A little wikipedia history:
Cork is the second largest city in the Republic of Ireland and the island of Ireland's third most populous city after Dublin and Belfast. It is the principal city and administrative centre of County Cork and the largest city of the province of Munster. The city has a population of 119,143, while the addition of the suburban areas contained in Cork County brings this total to 190,384. Metropolitan Cork has a population of approximately 274,000, while the Greater Cork area is about 380,000. Cork County has the nickname of "the Rebel County", and Corkonians often refer to Cork as the "real capital of Ireland". The River Lee flows through the city, an island in the river forming the main part of the city centre. The city is a major Irish seaport — with quays and docks sited along the broad waterway of the Lee on the city's East side.

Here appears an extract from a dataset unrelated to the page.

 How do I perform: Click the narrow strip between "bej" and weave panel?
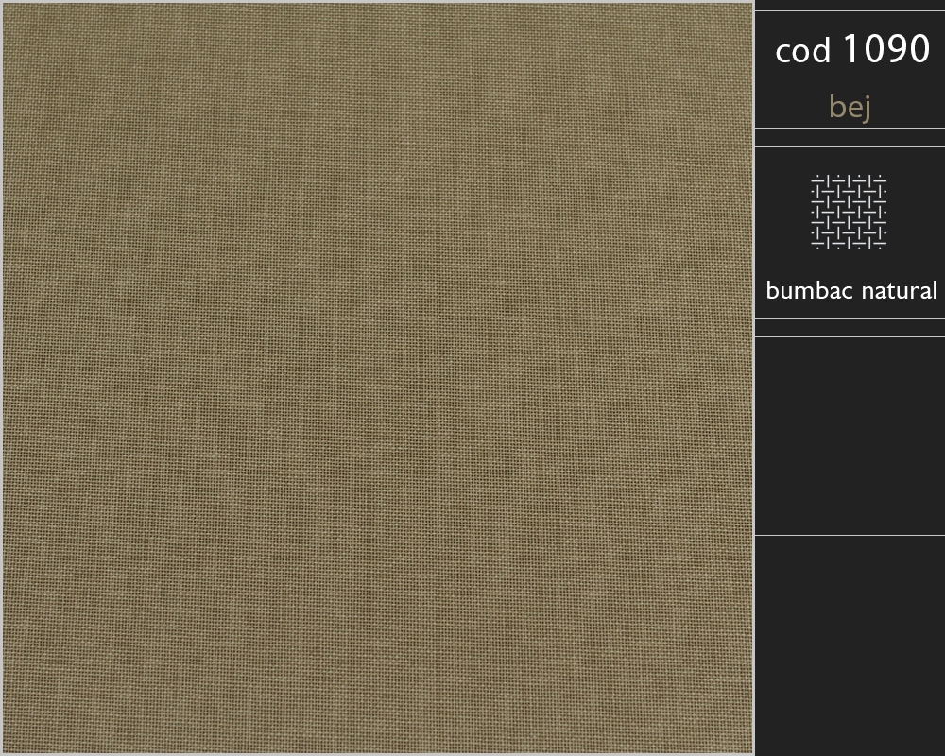pos(850,137)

You here this a lot: and Corkonians often refer to Cork as the "real capital of Ireland". To be honest, I don't think that the people of Dublin care where the capital actually is, but they love winding up the Cork people about it.
The accent is my favorite part, and wikipedia describes it best:
- Redundant use of the words "like" or "so" to terminate a sentence: e.g. "I don't know him at all, like"
- Use of the words "boy" (often pronounced "by") and girl, to address each other, even into adulthood, e.g. "Come here to me, boy"
As an American, I have about a 20% shot at understanding anything that they say. Makes it fun. It's a whole other world over there.
We were there for a black tie event, but had a chance the following day to walk around the city for an hour or so. I didn't expect much but I was pleasantly surprised. Here's one view:
The streets have the widest sidewalks, which makes the street feel very open even though the buildings are extremely crowded together.
Glad I didn't have to go up that hill! If I had to commute up and down that hill every day, I'd buy a donkey.
The joke is that this is where they burn the Dubliners (spoken from a Dubliner of course):
Yet another picture of a trash can. I may have a problem here. Need to join "obsessed with trash cans anonymous."
If you have to drive for 4 hours, at least you get to look at this:
There's actually an interesting resemblance of this drive to any interstate drive in southern Louisiana: green farm lands, cows, and a random house no closer than 200 yards to the next.